-- start of Data shown --
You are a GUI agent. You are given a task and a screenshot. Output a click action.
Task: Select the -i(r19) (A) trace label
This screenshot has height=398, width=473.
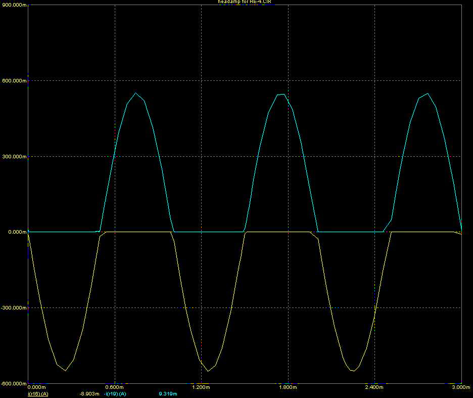point(115,393)
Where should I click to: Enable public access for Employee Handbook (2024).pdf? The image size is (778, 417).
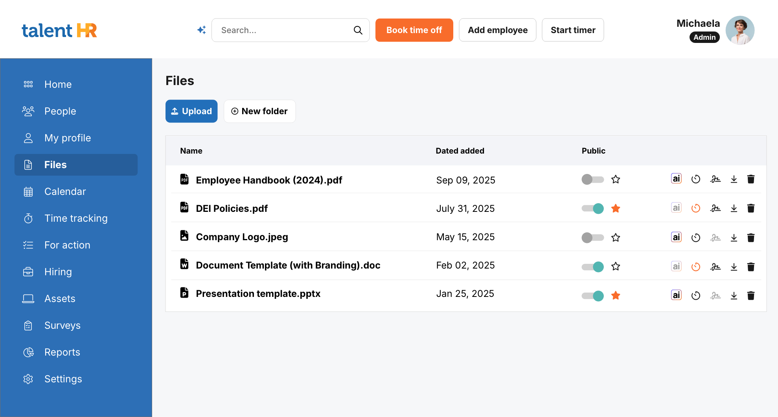coord(592,179)
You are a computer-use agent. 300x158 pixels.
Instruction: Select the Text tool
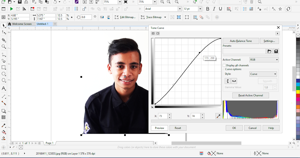click(x=3, y=88)
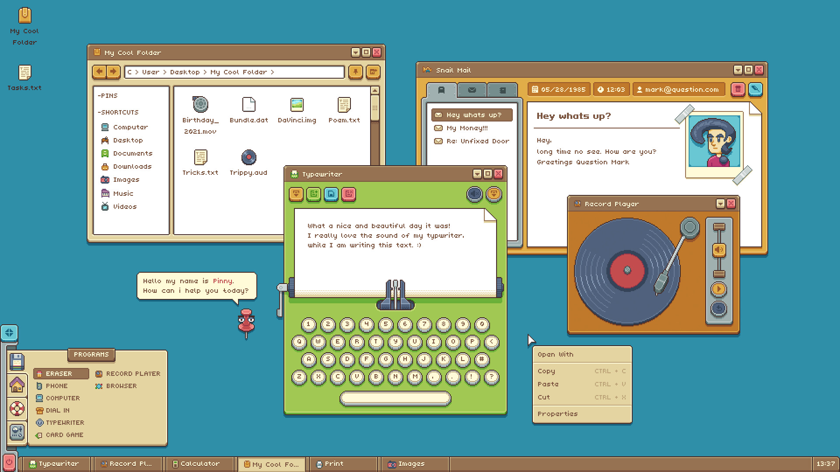Click the house icon in start sidebar
The height and width of the screenshot is (472, 840).
coord(17,385)
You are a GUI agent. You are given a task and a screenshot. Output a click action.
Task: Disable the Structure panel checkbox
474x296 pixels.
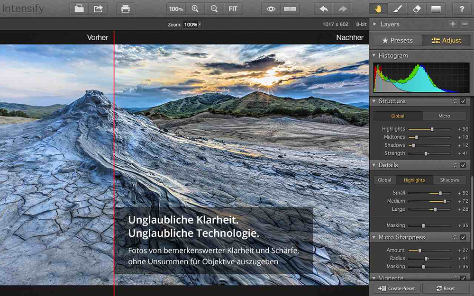[463, 101]
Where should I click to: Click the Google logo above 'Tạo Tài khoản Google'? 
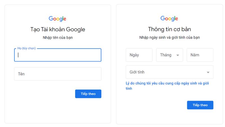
-- end of Data shown --
### Prompt
Rewrite the material from its start through the line containing "coord(592,179)", inclusive, requests included, multiplying every coordinate in the answers by 1.65 and rounding to whole numbers, with halves rounded up. Leave the pictures out.

### Reply to the task
You are a GUI agent. You are given a task and a screenshot. Output a click action.
Task: Select the -i(r19) (A) trace label
This screenshot has height=398, width=473.
point(190,648)
Where should I click to: Enable public access for Employee Handbook (2024).pdf? The image size is (778, 417).
coord(977,295)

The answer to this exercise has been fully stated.